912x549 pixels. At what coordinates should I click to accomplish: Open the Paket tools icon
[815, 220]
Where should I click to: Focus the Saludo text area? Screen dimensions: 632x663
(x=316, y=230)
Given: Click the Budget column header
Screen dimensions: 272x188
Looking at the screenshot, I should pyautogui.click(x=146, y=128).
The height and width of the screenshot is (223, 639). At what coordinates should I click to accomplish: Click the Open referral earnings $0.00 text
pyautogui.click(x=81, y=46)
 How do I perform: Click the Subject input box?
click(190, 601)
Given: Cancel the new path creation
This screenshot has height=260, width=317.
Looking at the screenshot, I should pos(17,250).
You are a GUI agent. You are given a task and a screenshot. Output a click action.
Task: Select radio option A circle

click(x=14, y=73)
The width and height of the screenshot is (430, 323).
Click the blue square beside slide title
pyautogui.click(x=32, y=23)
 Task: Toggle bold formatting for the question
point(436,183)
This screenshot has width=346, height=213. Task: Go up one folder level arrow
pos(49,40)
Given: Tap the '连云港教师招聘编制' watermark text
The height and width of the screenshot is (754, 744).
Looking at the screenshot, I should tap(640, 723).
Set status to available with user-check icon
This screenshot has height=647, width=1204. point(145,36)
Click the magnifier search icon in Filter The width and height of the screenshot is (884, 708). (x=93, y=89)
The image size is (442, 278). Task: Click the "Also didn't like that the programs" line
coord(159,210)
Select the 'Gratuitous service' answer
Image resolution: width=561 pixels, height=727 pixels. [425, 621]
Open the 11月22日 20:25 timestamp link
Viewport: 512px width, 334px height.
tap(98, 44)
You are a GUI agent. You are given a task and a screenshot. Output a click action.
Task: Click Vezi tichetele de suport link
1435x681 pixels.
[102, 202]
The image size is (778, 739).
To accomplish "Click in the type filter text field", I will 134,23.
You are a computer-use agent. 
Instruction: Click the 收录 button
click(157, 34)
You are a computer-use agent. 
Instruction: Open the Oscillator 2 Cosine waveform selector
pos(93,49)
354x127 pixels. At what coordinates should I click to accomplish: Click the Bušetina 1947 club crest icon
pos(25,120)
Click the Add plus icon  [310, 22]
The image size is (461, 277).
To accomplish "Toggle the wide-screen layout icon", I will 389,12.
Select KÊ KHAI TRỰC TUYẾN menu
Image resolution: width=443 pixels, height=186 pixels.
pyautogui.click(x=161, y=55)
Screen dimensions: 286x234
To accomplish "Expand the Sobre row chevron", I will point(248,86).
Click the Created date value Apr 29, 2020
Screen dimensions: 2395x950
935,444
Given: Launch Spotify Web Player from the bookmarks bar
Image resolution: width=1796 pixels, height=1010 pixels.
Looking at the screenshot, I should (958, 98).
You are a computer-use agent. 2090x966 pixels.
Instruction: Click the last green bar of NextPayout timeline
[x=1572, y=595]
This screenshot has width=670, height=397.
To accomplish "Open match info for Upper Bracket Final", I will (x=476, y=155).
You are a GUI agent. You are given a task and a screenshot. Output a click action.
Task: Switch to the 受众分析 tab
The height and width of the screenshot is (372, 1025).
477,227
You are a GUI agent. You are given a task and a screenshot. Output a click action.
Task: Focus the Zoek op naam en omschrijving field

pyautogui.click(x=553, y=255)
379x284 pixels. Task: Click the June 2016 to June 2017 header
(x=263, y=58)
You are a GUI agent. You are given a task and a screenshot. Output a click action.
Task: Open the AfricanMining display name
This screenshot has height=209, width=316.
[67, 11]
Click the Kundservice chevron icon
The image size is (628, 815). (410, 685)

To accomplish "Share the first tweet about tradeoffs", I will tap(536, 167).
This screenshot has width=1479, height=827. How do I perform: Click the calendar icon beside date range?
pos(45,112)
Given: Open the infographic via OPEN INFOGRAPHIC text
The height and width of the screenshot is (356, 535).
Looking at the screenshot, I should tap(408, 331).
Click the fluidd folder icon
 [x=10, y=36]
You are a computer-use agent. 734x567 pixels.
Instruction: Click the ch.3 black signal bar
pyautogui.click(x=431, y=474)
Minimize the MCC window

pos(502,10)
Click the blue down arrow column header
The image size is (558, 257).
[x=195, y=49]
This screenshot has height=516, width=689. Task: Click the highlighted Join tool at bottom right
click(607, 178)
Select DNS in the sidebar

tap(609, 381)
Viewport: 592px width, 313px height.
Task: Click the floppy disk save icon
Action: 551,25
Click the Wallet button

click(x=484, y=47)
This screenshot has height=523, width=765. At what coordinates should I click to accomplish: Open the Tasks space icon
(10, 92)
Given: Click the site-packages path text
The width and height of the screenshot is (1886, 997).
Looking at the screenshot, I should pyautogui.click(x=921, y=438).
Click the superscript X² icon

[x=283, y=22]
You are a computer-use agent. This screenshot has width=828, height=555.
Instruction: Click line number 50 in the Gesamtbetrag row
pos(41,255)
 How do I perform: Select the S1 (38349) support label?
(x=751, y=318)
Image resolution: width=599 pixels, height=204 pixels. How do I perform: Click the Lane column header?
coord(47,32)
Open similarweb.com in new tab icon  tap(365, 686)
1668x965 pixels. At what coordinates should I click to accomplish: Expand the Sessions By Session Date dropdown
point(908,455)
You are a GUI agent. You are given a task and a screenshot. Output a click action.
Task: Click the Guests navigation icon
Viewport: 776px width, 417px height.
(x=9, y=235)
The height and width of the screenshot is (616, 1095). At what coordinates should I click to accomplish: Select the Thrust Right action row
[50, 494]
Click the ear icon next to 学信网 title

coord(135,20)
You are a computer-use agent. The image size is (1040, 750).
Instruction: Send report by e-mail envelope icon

= = = = =

_Task goal_
Return all of the lines above, word for word.

_Written solution_
912x549 pixels. At what coordinates should I click to accomplish: Open the Paket tools icon
[815, 220]
Where should I click to: Focus the Saludo text area? Screen dimensions: 632x663
(x=316, y=230)
Given: Click the Budget column header
Screen dimensions: 272x188
Looking at the screenshot, I should pyautogui.click(x=146, y=128).
The height and width of the screenshot is (223, 639). At what coordinates should I click to accomplish: Click the Open referral earnings $0.00 text
pyautogui.click(x=81, y=46)
 How do I perform: Click the Subject input box?
click(190, 601)
Given: Cancel the new path creation
This screenshot has height=260, width=317.
Looking at the screenshot, I should pos(17,250).
You are a GUI agent. You are given a task and a screenshot. Output a click action.
Task: Select radio option A circle

click(x=14, y=73)
The width and height of the screenshot is (430, 323).
Click the blue square beside slide title
pyautogui.click(x=32, y=23)
 Task: Toggle bold formatting for the question
point(436,183)
This screenshot has width=346, height=213. Task: Go up one folder level arrow
pos(49,40)
Given: Tap the '连云港教师招聘编制' watermark text
The height and width of the screenshot is (754, 744).
Looking at the screenshot, I should tap(640, 723).
Set status to available with user-check icon
This screenshot has height=647, width=1204. point(145,36)
Click the magnifier search icon in Filter The width and height of the screenshot is (884, 708). (x=93, y=89)
The image size is (442, 278). Task: Click the "Also didn't like that the programs" line
coord(159,210)
Select the 'Gratuitous service' answer
Image resolution: width=561 pixels, height=727 pixels. [425, 621]
Open the 11月22日 20:25 timestamp link
Viewport: 512px width, 334px height.
tap(98, 44)
You are a GUI agent. You are given a task and a screenshot. Output a click action.
Task: Click Vezi tichetele de suport link
1435x681 pixels.
[102, 202]
The image size is (778, 739).
To accomplish "Click in the type filter text field", I will 134,23.
You are a computer-use agent. 
Instruction: Click the 收录 button
click(157, 34)
You are a computer-use agent. 
Instruction: Open the Oscillator 2 Cosine waveform selector
pos(93,49)
354x127 pixels. At what coordinates should I click to accomplish: Click the Bušetina 1947 club crest icon
pos(25,120)
Click the Add plus icon  [310, 22]
The image size is (461, 277).
To accomplish "Toggle the wide-screen layout icon", I will 389,12.
Select KÊ KHAI TRỰC TUYẾN menu
Image resolution: width=443 pixels, height=186 pixels.
pyautogui.click(x=161, y=55)
Screen dimensions: 286x234
To accomplish "Expand the Sobre row chevron", I will point(248,86).
Click the Created date value Apr 29, 2020
Screen dimensions: 2395x950
935,444
Given: Launch Spotify Web Player from the bookmarks bar
Image resolution: width=1796 pixels, height=1010 pixels.
Looking at the screenshot, I should (958, 98).
You are a computer-use agent. 2090x966 pixels.
Instruction: Click the last green bar of NextPayout timeline
[x=1572, y=595]
This screenshot has width=670, height=397.
To accomplish "Open match info for Upper Bracket Final", I will (x=476, y=155).
You are a GUI agent. You are given a task and a screenshot. Output a click action.
Task: Switch to the 受众分析 tab
The height and width of the screenshot is (372, 1025).
477,227
You are a GUI agent. You are given a task and a screenshot. Output a click action.
Task: Focus the Zoek op naam en omschrijving field

pyautogui.click(x=553, y=255)
379x284 pixels. Task: Click the June 2016 to June 2017 header
(x=263, y=58)
You are a GUI agent. You are given a task and a screenshot. Output a click action.
Task: Open the AfricanMining display name
This screenshot has height=209, width=316.
[67, 11]
Click the Kundservice chevron icon
The image size is (628, 815). (410, 685)

To accomplish "Share the first tweet about tradeoffs", I will tap(536, 167).
This screenshot has width=1479, height=827. How do I perform: Click the calendar icon beside date range?
pos(45,112)
Given: Open the infographic via OPEN INFOGRAPHIC text
The height and width of the screenshot is (356, 535).
Looking at the screenshot, I should tap(408, 331).
Click the fluidd folder icon
 [x=10, y=36]
You are a computer-use agent. 734x567 pixels.
Instruction: Click the ch.3 black signal bar
pyautogui.click(x=431, y=474)
Minimize the MCC window

pos(502,10)
Click the blue down arrow column header
The image size is (558, 257).
[x=195, y=49]
This screenshot has height=516, width=689. Task: Click the highlighted Join tool at bottom right
click(607, 178)
Select DNS in the sidebar

tap(609, 381)
Viewport: 592px width, 313px height.
Task: Click the floppy disk save icon
Action: 551,25
Click the Wallet button

click(x=484, y=47)
This screenshot has height=523, width=765. At what coordinates should I click to accomplish: Open the Tasks space icon
(10, 92)
Given: Click the site-packages path text
The width and height of the screenshot is (1886, 997).
Looking at the screenshot, I should pyautogui.click(x=921, y=438).
Click the superscript X² icon

[x=283, y=22]
You are a computer-use agent. This screenshot has width=828, height=555.
Instruction: Click line number 50 in the Gesamtbetrag row
pos(41,255)
 How do I perform: Select the S1 (38349) support label?
(x=751, y=318)
Image resolution: width=599 pixels, height=204 pixels. How do I perform: Click the Lane column header?
coord(47,32)
Open similarweb.com in new tab icon  tap(365, 686)
1668x965 pixels. At what coordinates should I click to accomplish: Expand the Sessions By Session Date dropdown
point(908,455)
You are a GUI agent. You are given a task and a screenshot. Output a click action.
Task: Click the Guests navigation icon
Viewport: 776px width, 417px height.
(x=9, y=235)
The height and width of the screenshot is (616, 1095). At what coordinates should I click to accomplish: Select the Thrust Right action row
[50, 494]
Click the ear icon next to 学信网 title

coord(135,20)
You are a computer-use agent. The image size is (1040, 750).
Instruction: Send report by e-mail envelope icon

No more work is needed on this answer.